Russia is a big importer of agricultural products in the geographic proximity of Sweden and the EU. Traditionally Russia – and earlier the Soviet Union – has imported big quantities of agricultural goods from countries that are now accession countries to the EU. Russia is also an important export market for the EU. After an expansion of the EU, EU imports to Russia may increase even more.
Ten years have passed since the dissolution of the Soviet Union. A decade of reforms, privatisations, realignments and decentralisation of power, has passed and still the great dependency on imports remains. Yet, Russia has a great potential to increase agricultural production. If Russia would increase its production considerably and become self sufficient or an exporter, it would affect the EU and its Common Agricultural Policy (CAP) as well as the world market. The agricultural changes that started after the disintegration of the Soviet Union should of course increase efficiency in Russian agriculture, and thus the possibilities to take advantage of its agricultural potential. But is this process progressing? What are the prerequisites of and the prospects for this process?

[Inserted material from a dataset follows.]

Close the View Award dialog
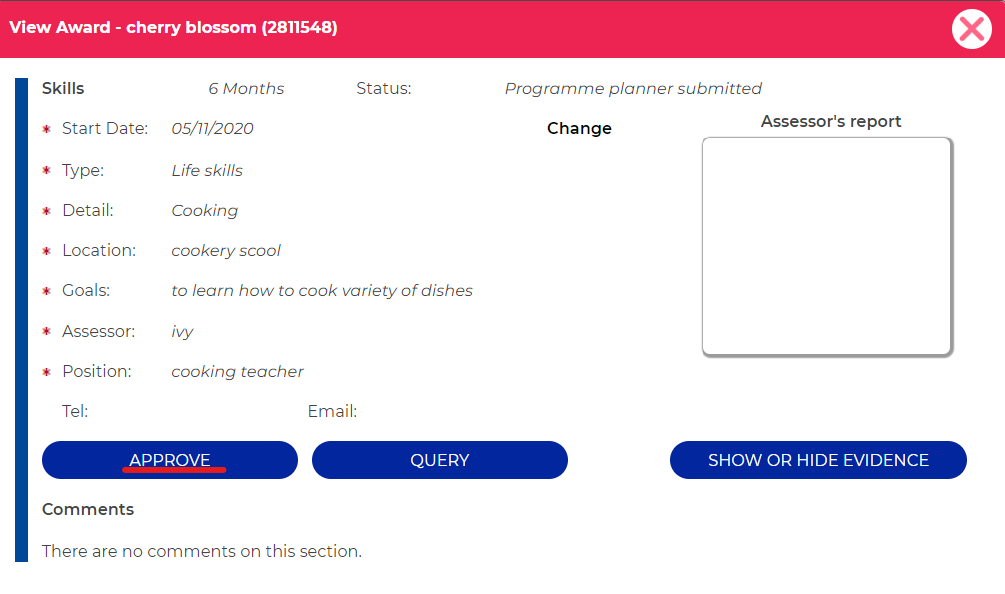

The past decade was characterised by various changes, political and administrative displacements of power, economic instability and crises. Which are the economic, administrative, social and political prerequisites for an increased agricultural production today? Will the state of Russian agriculture improve to a considerable extent during the next decade? Would Russia’s traditional role as an importer of agricultural goods come to an end if the country’s economy improved? And does the country have comparative advantages in any part of the agricultural production?
These are questions analysed in this report. The report is the result of cooperation with Eugenia Serova, head of the Department of Agriculture at the Institute for Transition Economies in Moscow, who has contributed with valuable material on the current state of Russian agriculture. The importance of the development of Russian agriculture for the world market, the EU and the CAP are the rationale for this study. The aim is to depict the current state of Russian agriculture and to identify important factors to its progress in the decade to come.